(Source records)
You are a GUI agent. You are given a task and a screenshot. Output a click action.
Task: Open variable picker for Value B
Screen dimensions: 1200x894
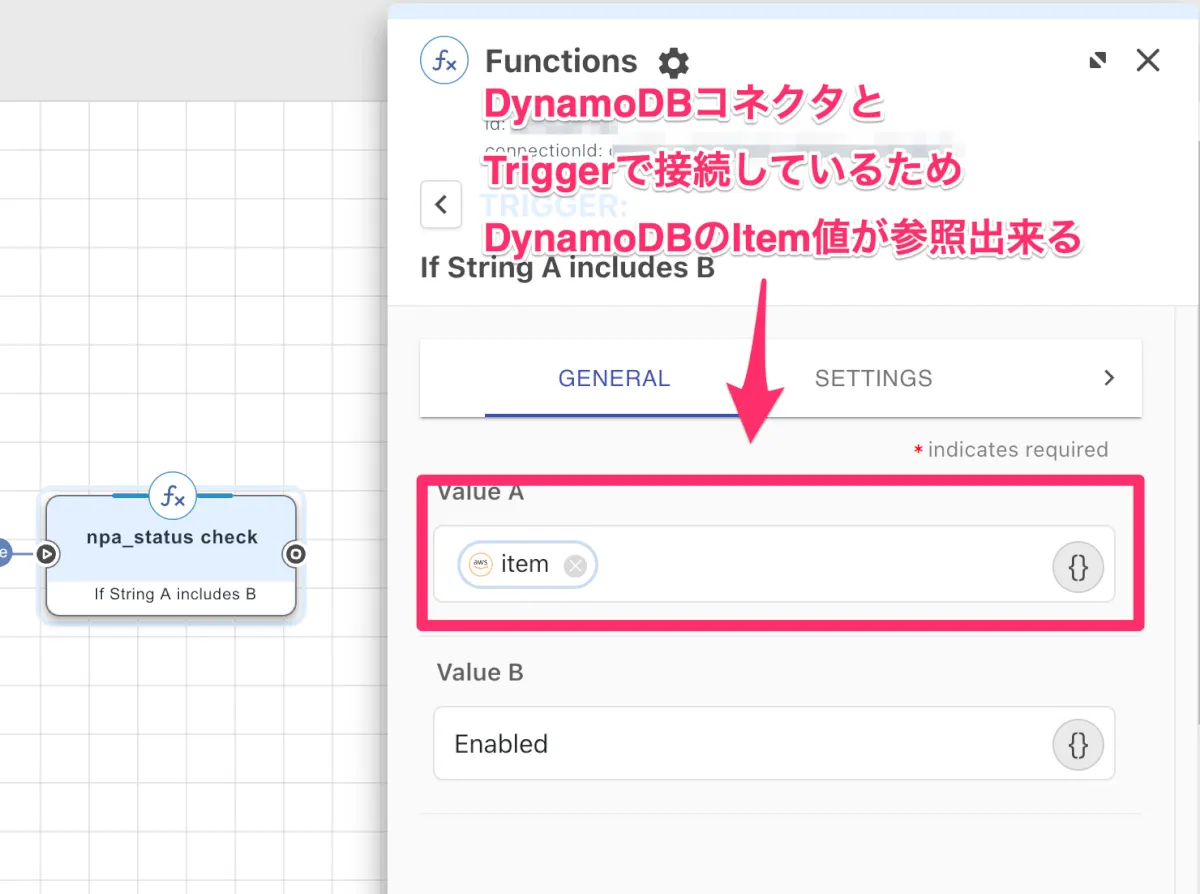pos(1077,744)
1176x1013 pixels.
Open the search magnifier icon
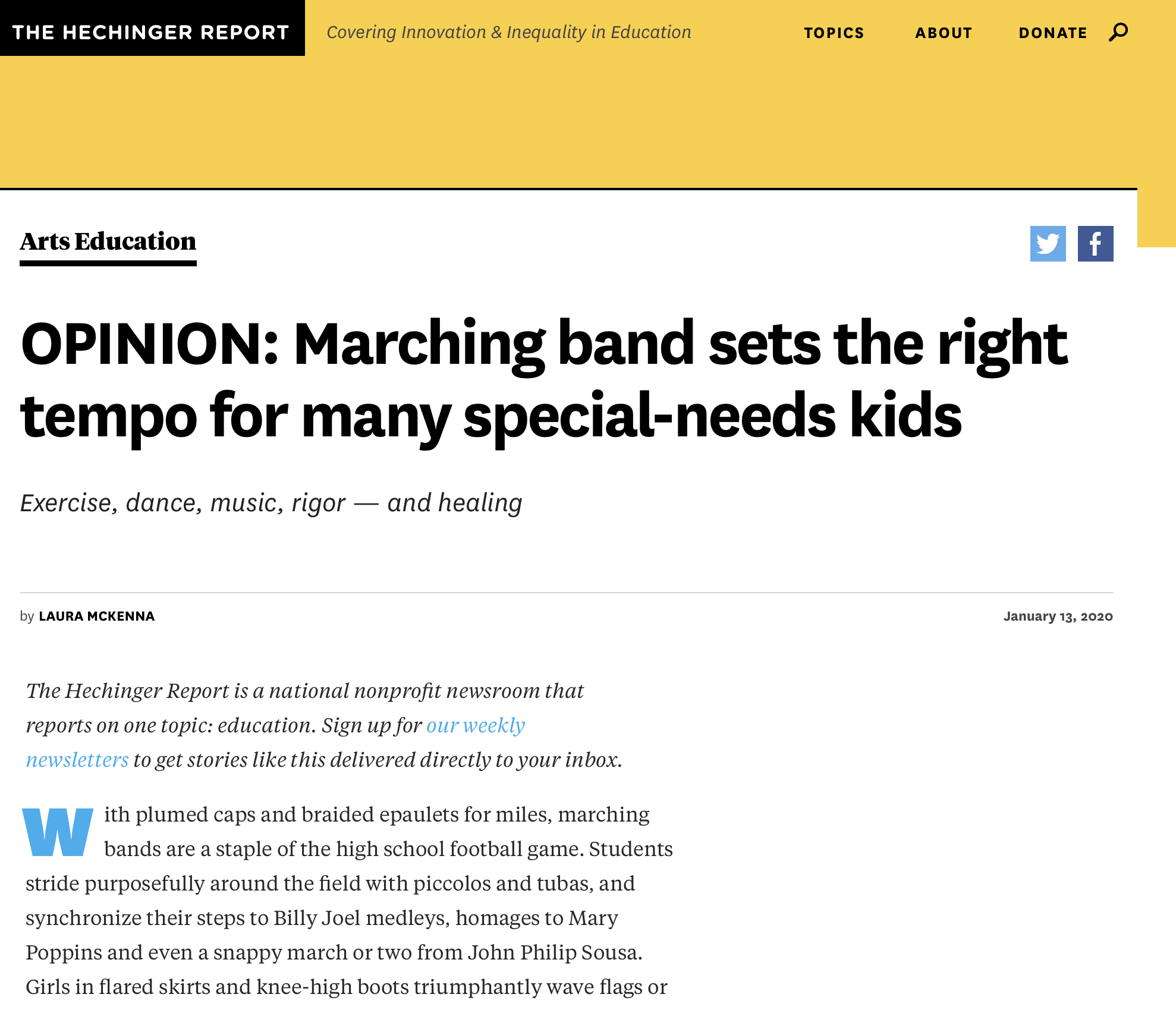[x=1118, y=32]
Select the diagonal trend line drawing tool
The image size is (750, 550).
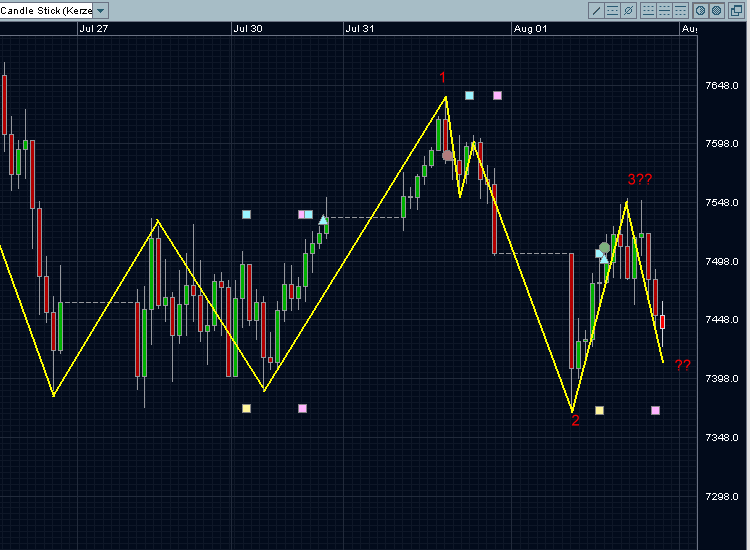point(597,10)
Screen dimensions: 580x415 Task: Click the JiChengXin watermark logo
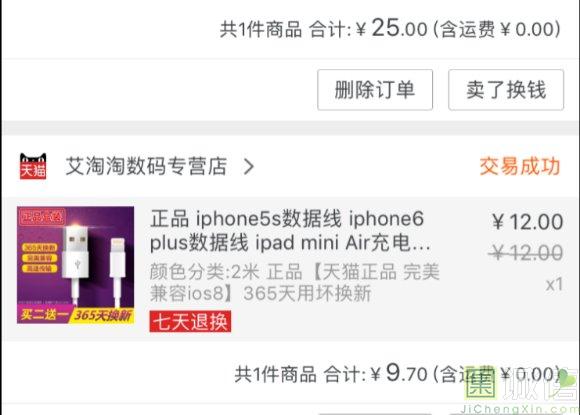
(End Source records)
» Work order:
Would you please output the listing above exactly, leaving out the pictures?

» Response to this task:
You are a GUI agent. You are given a task and a screenshot. Output a click action.
Task: Open variable picker for Value B
Screen dimensions: 1200x894
pos(1077,744)
1176x1013 pixels.
Open the search magnifier icon
[x=1118, y=32]
Select the diagonal trend line drawing tool
The image size is (750, 550).
point(597,10)
Screen dimensions: 580x415 Task: Click the JiChengXin watermark logo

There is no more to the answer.